People like Ken, Nick and Mike are the people the self proclaimed CBHs go to get material, scans, comments and quotes and then use it like it was their own all along. There are books out what are virtually all of their material and the get little credit for it.

There are now a bunch of reprint books out featuring work by famous artists that is now out of copyright. Their SPCBH authors give no insight into why these stories were chosen. A true historian would never do that, there would always be context. So why were most of those stories chosen? Because The SPCBH could get them, free, from people like us.

Finally, not all opinions are equally valid. But when Nick posts and identifies an artist, or when Mike places a person at Timely on a certain date, or Ken reveals a hidden fact on Lev Gleason, I believe them, I don’t need a show of hands.

One thought on “The New Historians: What Is a Comic Book Historian?”

  1. Good points.

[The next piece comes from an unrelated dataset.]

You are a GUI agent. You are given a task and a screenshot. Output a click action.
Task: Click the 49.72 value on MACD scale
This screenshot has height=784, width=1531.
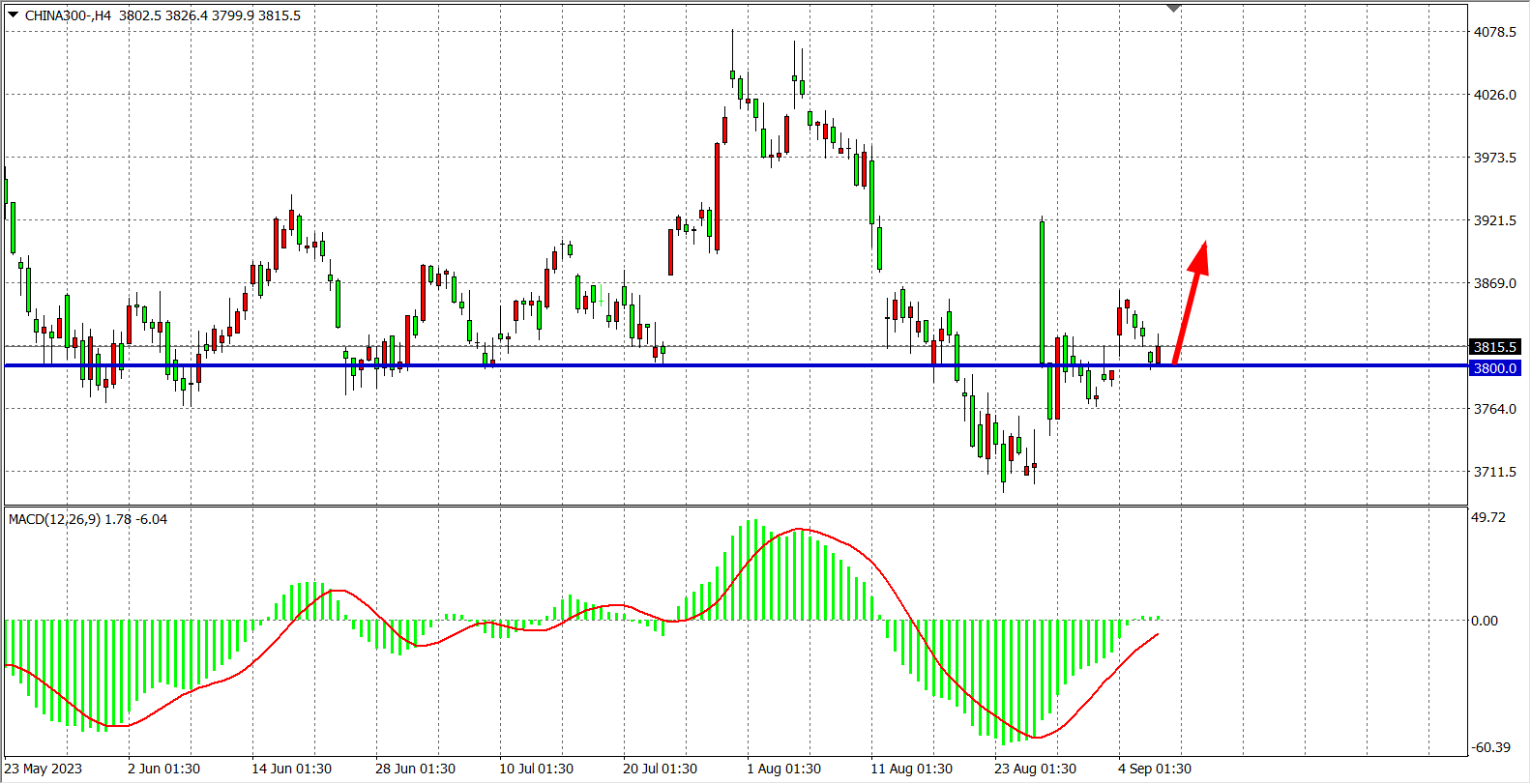(1488, 517)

Another major mark of a professional historian is consciously sticking to a specific method of research. Just as science is based on the scientific method, academic-quality history is based on following good historical method. History dissertation candidates are required to lay out what method they are using at the beginning of their thesis, and to justify why they are using it instead of a rival method–for instance, why they are focusing on the economic side of a historical trend rather than a social, political, or cultural aspect. They then apply the method they have selected to a clearly-defined set of data, such as a set of records from a specific archive covering a specific time range. In your book’s case, you are clear about what comics you are covering from what date range, and what criteria you are using to categorize and analyze them.